We’ve all heard, and probably used, this old saying. Let’s face it—switching up a successful routine can be scary. 

But did you know that our bodies are wired to combat routines? A recent study found that we burn fewer calories each time we perform the same workout. Doing something over and over, whether it’s in the gym, at home, or in the office, can actually reverse the effect of the positives we’re trying to accomplish. In the book Disrupt Yourself, author and former Wall Street analyst Whitney Johnson writes that our brains produce less dopamine, a neurotransmitter in the brain that makes us feel good, as we get into a comfortable routine. 

Let’s start off with the obvious: Identifying and replicating best practices help you succeed, and all routines aren’t inherently evil. But sales professionals must be careful not to get blinded by routines and risk missing trends in ever-shifting markets. Let me share with you a couple of harmful sales routines and what you can to do break them. 

Harmful Routine: Sticking to what’s worked in the past

When companies operate by the “this is the way we’ve always done it” mantra, they lose market share to competitors they didn’t even know they had. In the blog post “Innovation Begins with Customer Experience” (divided into Part 1 and Part 2), Ning Tay writes about how companies that fail to innovate…well, fail. Just because you’re not changing your routine, don’t assume your competitors aren’t. 

Sticking to the status quo has drastically affected the Fortune 500 list. Only 12% of companies that were on the list in 1955 remained on it in 2015. Many of the companies that lost their place were disrupted by new, innovative companies. 

Break the Routine: Build a culture of innovation in your company

While your executive team is feverishly brainstorming ways to stay ahead of the competition, don’t count out one of your most valuable assets: your employees. They can be your greatest competitive advantage. 

Ask yourself: Does your organization foster employee innovation? According to Adam Grant in his TED Talk “The Surprising Habits of Original Thinkers,” 85% of employees never share their best ideas. When people are conditioned to fear failure, they play it safe and stick to what’s always been done. As a leader in your organization, are your employees open to share their opinions? Are their opinions given the proper respect?

You should always be actively brainstorming ways to switch up the status quo in your sales organization. This next sales routine may provide a starting point. 

Harmful Routine: Using an outdated sales process

If your sales reps are following a formal sales process in a customer relationship management system, you’re already light-years ahead of some organizations. But when was the last time you tweaked that sales process?

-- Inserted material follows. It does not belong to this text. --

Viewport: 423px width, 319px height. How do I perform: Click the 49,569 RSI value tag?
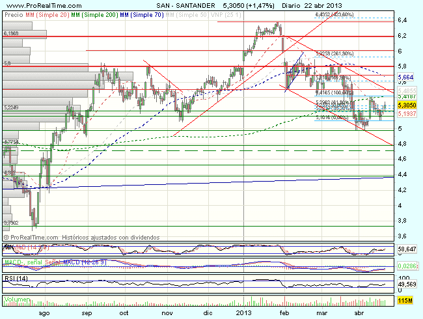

According to CSO Insights, only 27% of companies have a dynamic sales process, one that companies monitor and adjust based on sales reps’ feedback and changes in the market.

Today’s customers have greater expectations of how they do business with companies, and your existing sales process may not cut it anymore.

Break the Routine: Use a dynamic sales process that is flexible, based on the preferences of buyers

Use feedback from your sales reps and customers to review and tweak your sales process on a continual basis. This update can give you the extra edge over the competition. 64% of sales reps following a dynamic sales process made their quota in 2015, versus 58% of those following a formal or informal process.

What Routines Are You Following?

Think about the routines your sales organization follows. Are any of them in place just because they’re how you’ve always done business? When was the last time your sales process was reviewed? What changes have occurred in the market? What are your sales reps in the field seeing from their customers?

Start a conversation with your sales leaders and sales reps about the routines in your sales organization, and discuss which ones people think are harmful. Who knows? Maybe some are broken and need fixing to take your organization to the next level.